Mostafa Eltelwany is an author and an editor. He is also the Content Manager at Labayh, an Arabic audio content application.
Can you define your role as an editor? What do editors do? And what don’t they do?
In my view, the role of an editor is of great importance in helping writers refine their text, preparing it for publication and readership. The editor’s primary role is to help authors achieve the best possible version of their work. They can aid in fine-tuning various aspects of the text, such as wording, plot development, or perspective.
This role is somewhat subjective, but an editor possesses a discerning eye and literary sensibility to spot issues and weaknesses within texts, offering guidance to the writer on how to address and enhance them.
It’s crucial to note that an editor should not impose their own style or vision onto the writer, nor should they meddle with the writer’s creative process. Instead, they serve as a guide, a thoughtful collaborator, and an experienced individual adept at understanding readers and the art of writing.
Do you think there are specific challenges for editors working in Arabic? Or if there are misunderstandings that authors have about the editor’s role?
Arab editors, in my opinion, face numerous challenges. To begin with, many publishers, authors, and some production companies, in my view, fail to recognize the importance of the editor’s role in developing literary texts or even understanding how they can benefit from editing, both creatively and financially, in terms of increasing sales and the like.
When I think about Arab names as editors, I can’t mention more than five prominent editors that the younger generations can follow and learn from. This is in contrast to other roles in the literary or creative field, such as prominent translators or writers, where there are more recognizable figures.
This affects the understanding of the editor’s role and the financial compensation provided to them by publishers and others in the industry.

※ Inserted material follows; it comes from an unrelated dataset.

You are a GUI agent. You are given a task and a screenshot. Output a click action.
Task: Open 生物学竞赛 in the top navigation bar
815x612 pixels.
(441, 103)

Certainly, some publishers believe that the editor’s role is to rewrite poorly written works to make them passable in literary quality, especially if the author is famous and generates significant sales. They want an author, not an editor. However, either they don’t openly admit this, or they don’t know the difference between the two roles.
Some widely renowned authors are not fond of dealing with editors; they have trust issues, which can impact their behavior. They may either refuse to work with an editor or listen to their opinions without paying much attention.

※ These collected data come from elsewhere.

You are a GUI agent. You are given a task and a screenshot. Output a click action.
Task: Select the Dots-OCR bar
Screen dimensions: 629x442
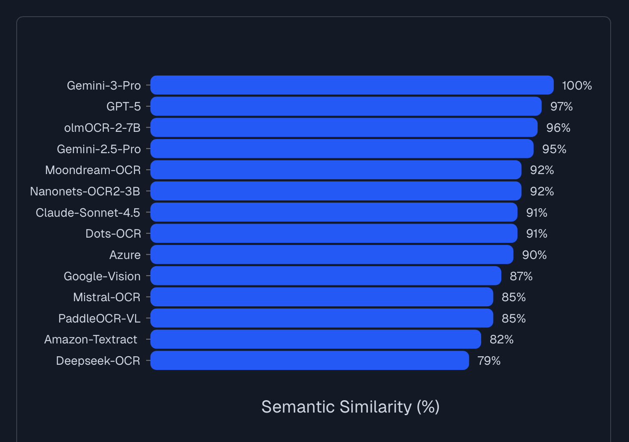[334, 233]
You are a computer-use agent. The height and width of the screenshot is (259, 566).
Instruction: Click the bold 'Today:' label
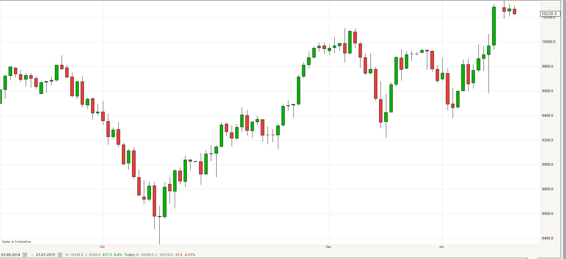130,255
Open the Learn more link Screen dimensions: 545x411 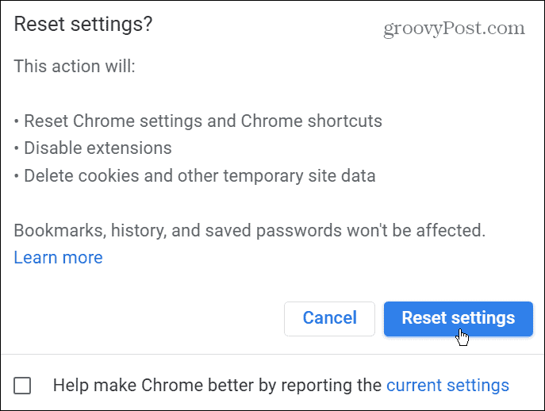tap(58, 258)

There are also other authors who view editors as individuals who come to sabotage their work and alter its identity.
Certainly, there are many authors who understand the role of an editor and collaborate effectively with them, but I hope that their numbers will increase in the coming years.
What are the challenges of working with publishers?

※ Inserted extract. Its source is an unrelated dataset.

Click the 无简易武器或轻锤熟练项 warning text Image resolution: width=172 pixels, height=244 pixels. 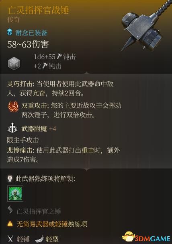(x=52, y=224)
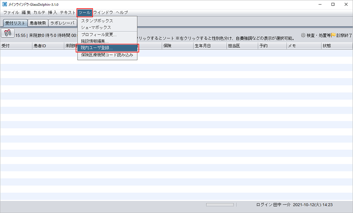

All the aforementioned factors pose challenges, including financial constraints, understanding the editor’s role, and selecting the right editor for a specific book or work, among others.
In your opinion, why is developmental editing important?
I believe that developmental editing is an essential aspect of the professional creative industry. The absence of effective editorial involvement has a significant adverse impact on both the publishing and creative sectors, although it is not the sole contributing factor.
The role of a developmental editor goes far beyond assisting authors in refining their works and preparing them for publication. These editors possess a unique vision and expertise in guiding a work through all its stages and understanding how to present it effectively to the intended audience.
Many authors are not well-acquainted with their target readership and may resist considering their audience during the writing process or before publication, fearing it might compromise the artistic integrity of their work, pushing it toward a purely commercial direction. However, in my opinion, the importance of developmental editing extends deeper, encompassing a broader spectrum of creative endeavors. Ultimately, we write for others before we write for ourselves.
What are your most and least favorite parts of the job?
Every new text I encounter presents an exciting challenge for me. It represents a new discovery, not only for myself but for the world and the author as well. Assisting an author in reaching a point of development they couldn’t have imagined is a great achievement for me. Discussions and exploration of the text and its worlds bring me immense joy.
What’s even more important to me is when I work with an intelligent and adaptable writer who understands my role well and delivers a captivating text. It makes me the happiest person on Earth, someone who feels that their job is the most beautiful thing in the world.
What doesn’t please me? There’s nothing specific, but I believe some of the challenges I mentioned earlier with certain authors and publishers are not to my liking at all.